Replacing special characters in a shell script using sed - shell

I am trying to write a shell script that will replace whatever characters/strings I choose using sed. My first attempt worked with the exception of special characters. I have been trying to use sed to fix the special characters so that they too will be searched for or replaced. I decided to simplify the script for testing purposed, and just deal with a single offending character. However, I am still having problems.
Edited Script
#! /bin/sh
oldString=$1
newString=$2
file=$3
oldStringFixed=$(echo "$oldString" | sed 's/\\/\\\\/g')
oldStringFixed=$(echo "$oldStringFixed" | sed 's/\[/\\\[/g')
oldStringFixed=$(echo "$oldStringFixed" | sed 's/\]/\\\]/g')
oldStringFixed=$(echo "$oldStringFixed" | sed 's/\^/\\\^/g')
oldStringFixed=$(echo "$oldStringFixed" | sed 's/\*/\\\*/g')
oldStringFixed=$(echo "$oldStringFixed" | sed 's/\+/\\\+/g')
oldStringFixed=$(echo "$oldStringFixed" | sed 's/\./\\\./g')
oldStringFixed=$(echo "$oldStringFixed" | sed 's/\$/\\\$/g')
oldStringFixed=$(echo "$oldStringFixed" | sed 's/\-/\\\-/g')
sed -e "s/$oldStringFixed/$newString/g" "$file" > newfile.updated
mv newfile.updated "$file"#! /bin/sh
In case it is not clear, I am trying to search through oldString for the [ character, and replace it with an escaped version and assign the results to oldStringFixed (do I need the backticks for this?). The bottom two lines are slightly modified versions of my original script that I believe works correctly.
When I echo the fixed string, nothing is displayed, and sed outputs an error
sed: can't read [: No such file or directory
Can anyone explain what Is wrong with my first sed line?
EDIT:
Thanks to Jite, the script is working better. However, I am still having a problem with replacing single quoted characters with spaces, i.e. ' *'. The new version is above.

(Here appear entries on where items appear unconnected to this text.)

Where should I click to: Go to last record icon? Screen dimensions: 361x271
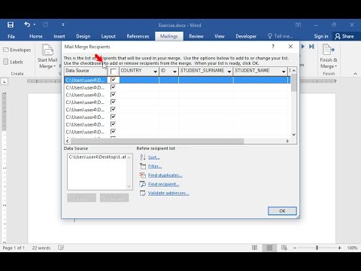(x=311, y=47)

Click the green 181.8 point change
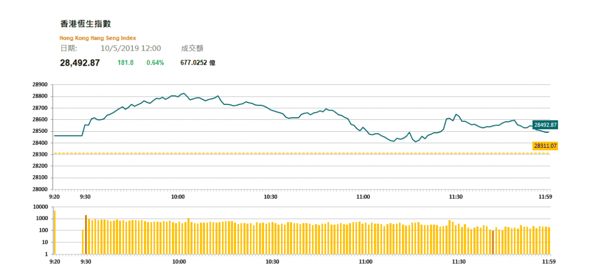(x=126, y=63)
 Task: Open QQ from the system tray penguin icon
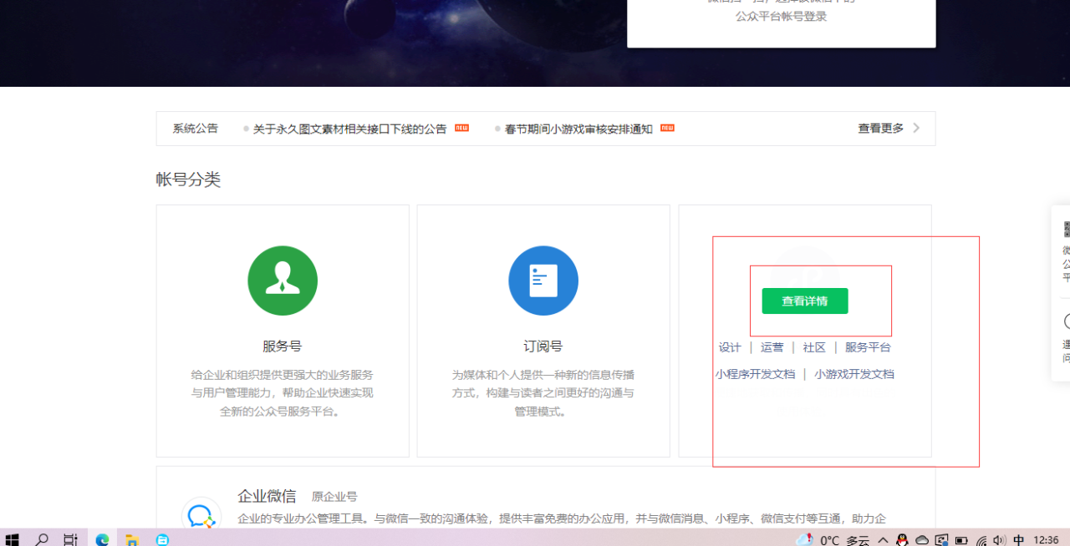click(902, 539)
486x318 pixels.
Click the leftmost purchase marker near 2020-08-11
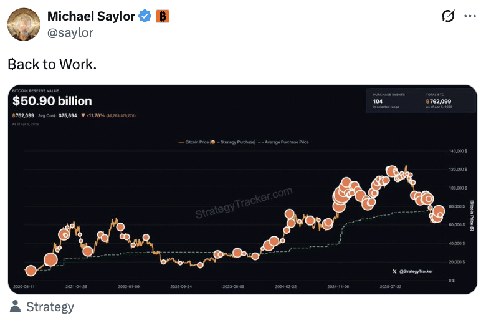tap(31, 271)
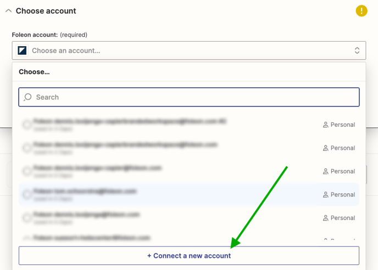Click person icon beside first account's Personal label
Screen dimensions: 378x270
[325, 125]
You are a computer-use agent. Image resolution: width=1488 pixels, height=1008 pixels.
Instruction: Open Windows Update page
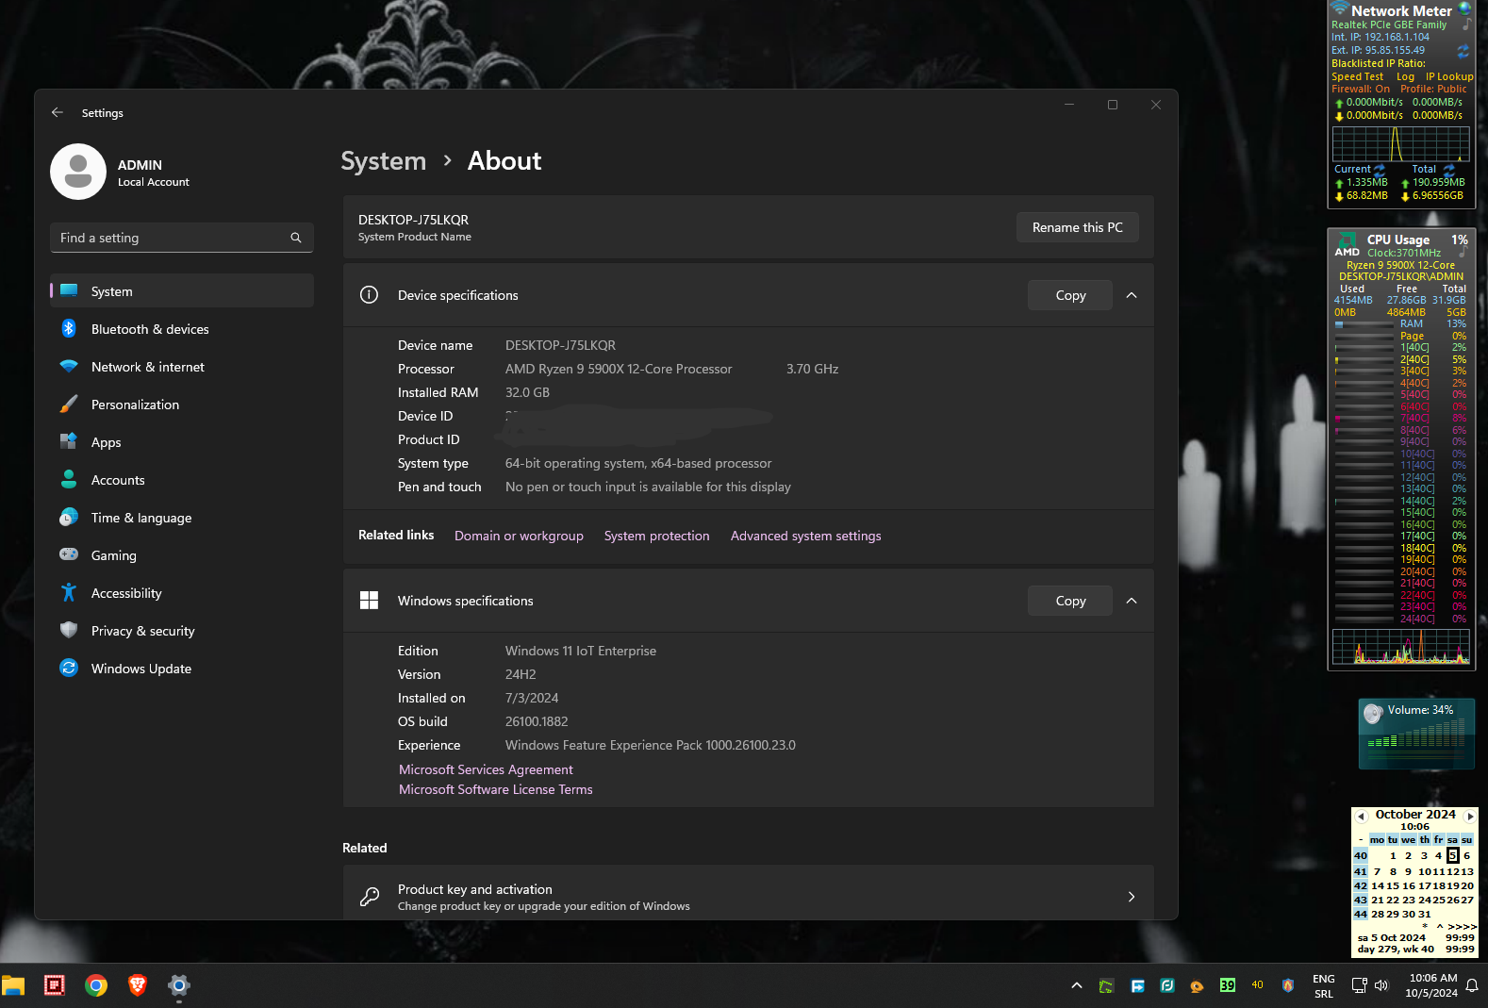point(141,669)
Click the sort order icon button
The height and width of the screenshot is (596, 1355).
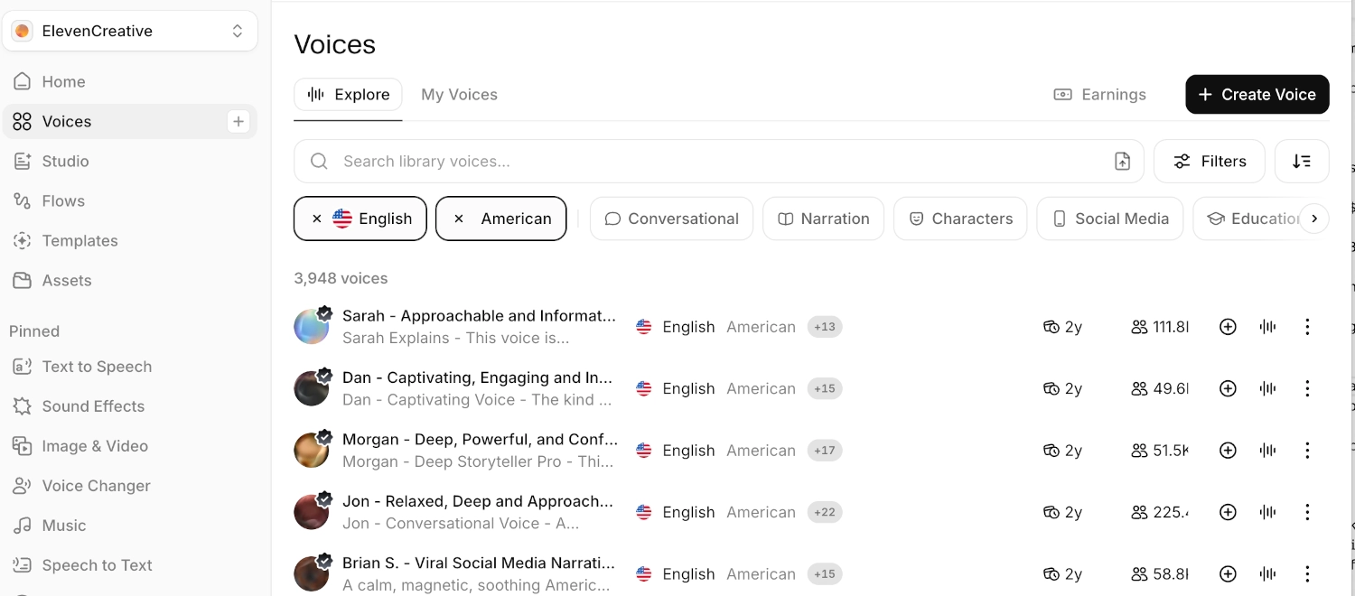click(1302, 162)
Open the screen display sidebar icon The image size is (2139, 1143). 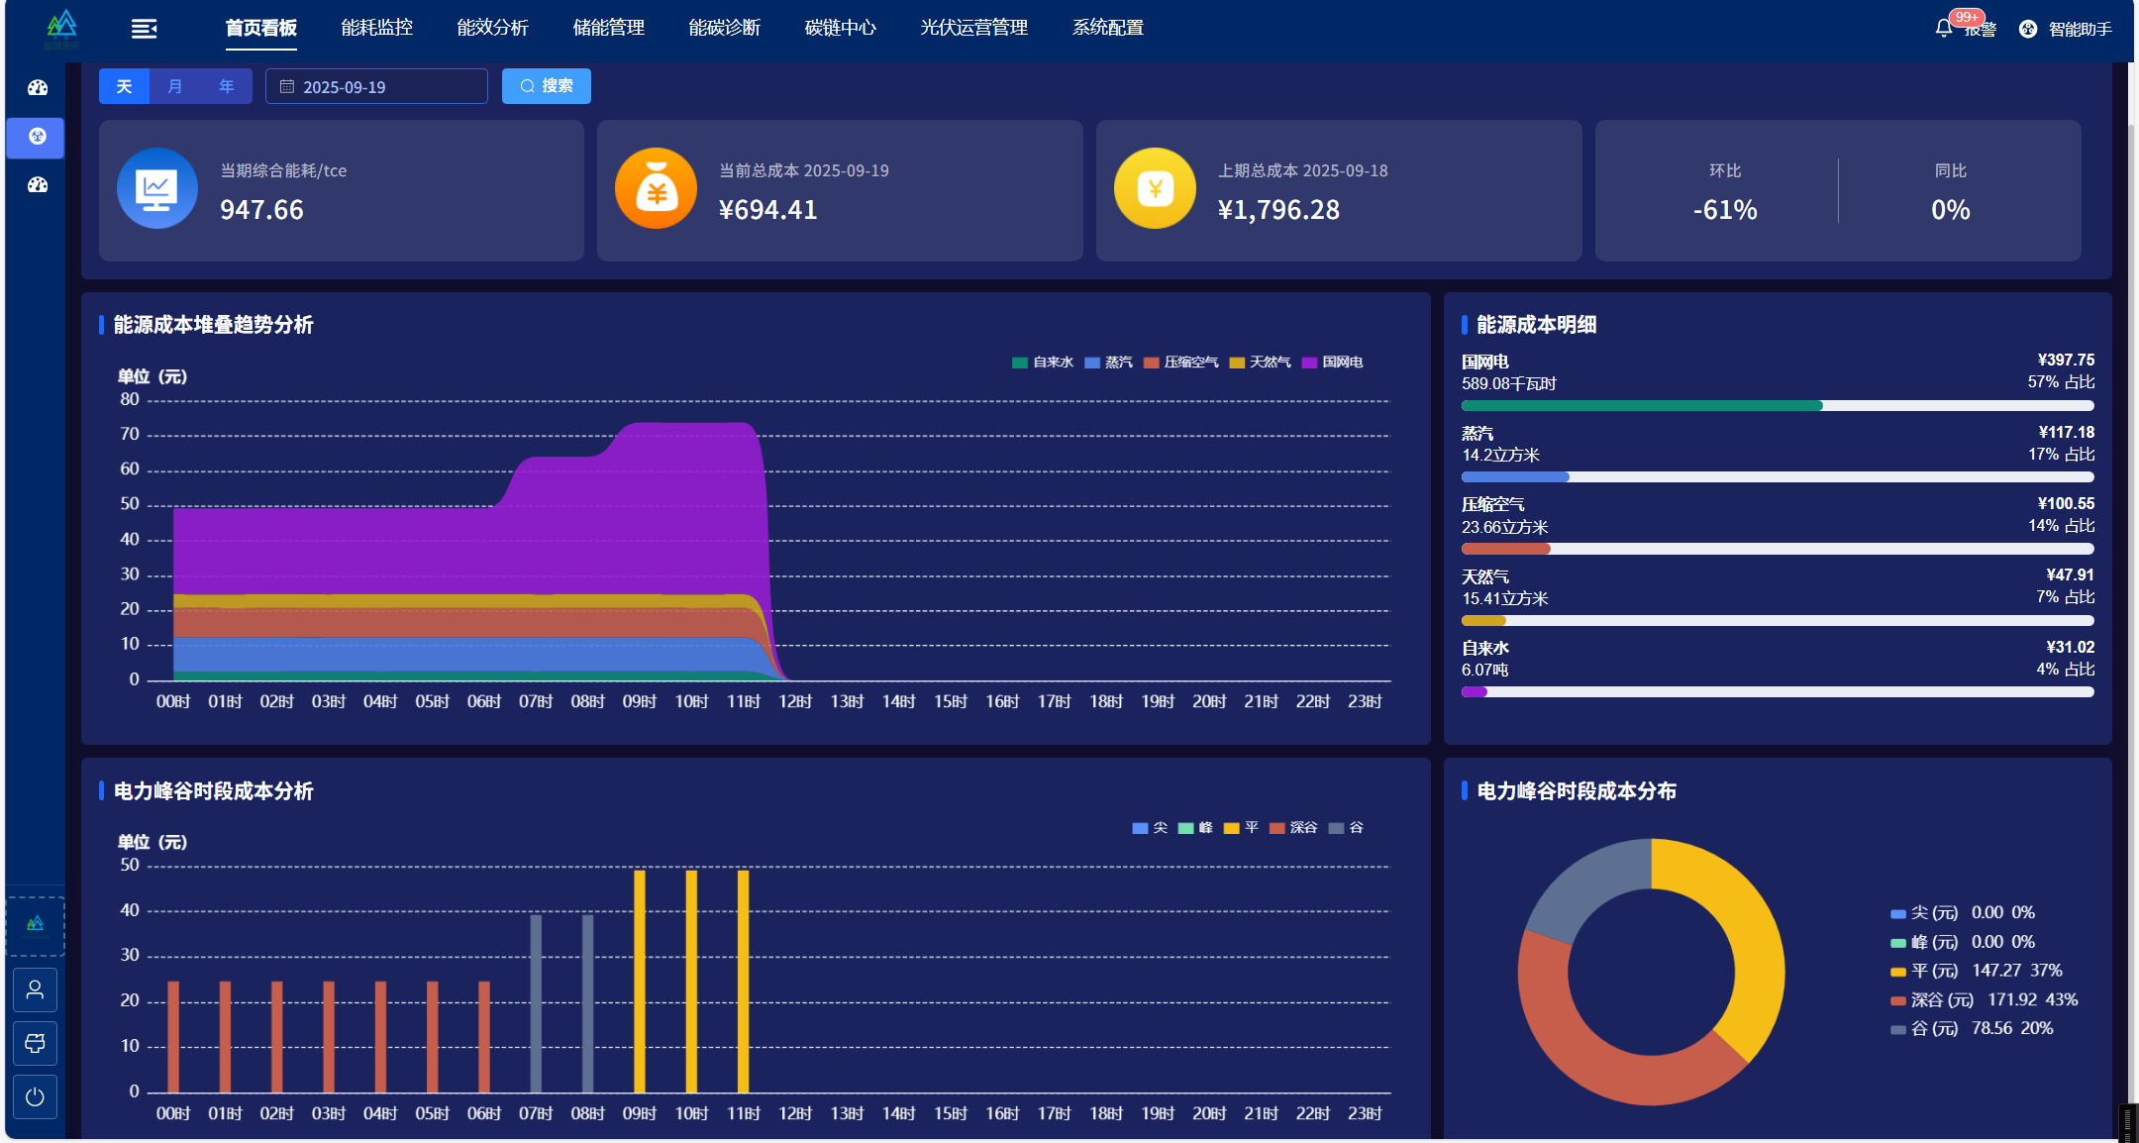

I suggest two improvements:
Do not stack calls to sed as you do, instead pack all of them in a single function, as escape_string below.
You can use a fancy delimiter for the sed substitute command to avoid issues linked to / being part of the strings involved.
With these changes, your script looks like:
#! /bin/sh
oldString="$1"
newString="$2"
file="$3"
escape_string()
{
printf '%s' "$1" | sed -e 's/[][\\^*+.$-]/\\\1/g'
}
fancyDelim=$(printf '\001')
oldStringFixed=$(escape_string "$oldString")
sed -e "s$fancyDelim$oldStringFixed$fancyDelim$newString${fancyDelim}g" "$file" \
> newfile.updated
mv newfile.updated "$file"

To replace values containing special characters try using sed with "|" instead of "/"
Eg: sed -i 's|'$original_value'|'$new_value'|g'
where original_value="comprising_special_char_/"
new_value="comprising_new_special_char:"

Change:
oldStringFixed= `sed 's/\[/\[/g' "$oldString"\`
to:
oldStringFixed=$(echo "$oldString" | sed 's/\[/\\\[/g')
Problem 1: Space after =, it's not allowed when assigning shell variables.
Problem 2: sed expects a file as input, not a string. You may pipe it as my solution does though.
Problem 3: You need to escape the backslash first \\, then you need to escape your char \[, totalling \\\[ :)
Side note: I changed `` to $() since the latter is the recommended praxis (due to nesting, another topic).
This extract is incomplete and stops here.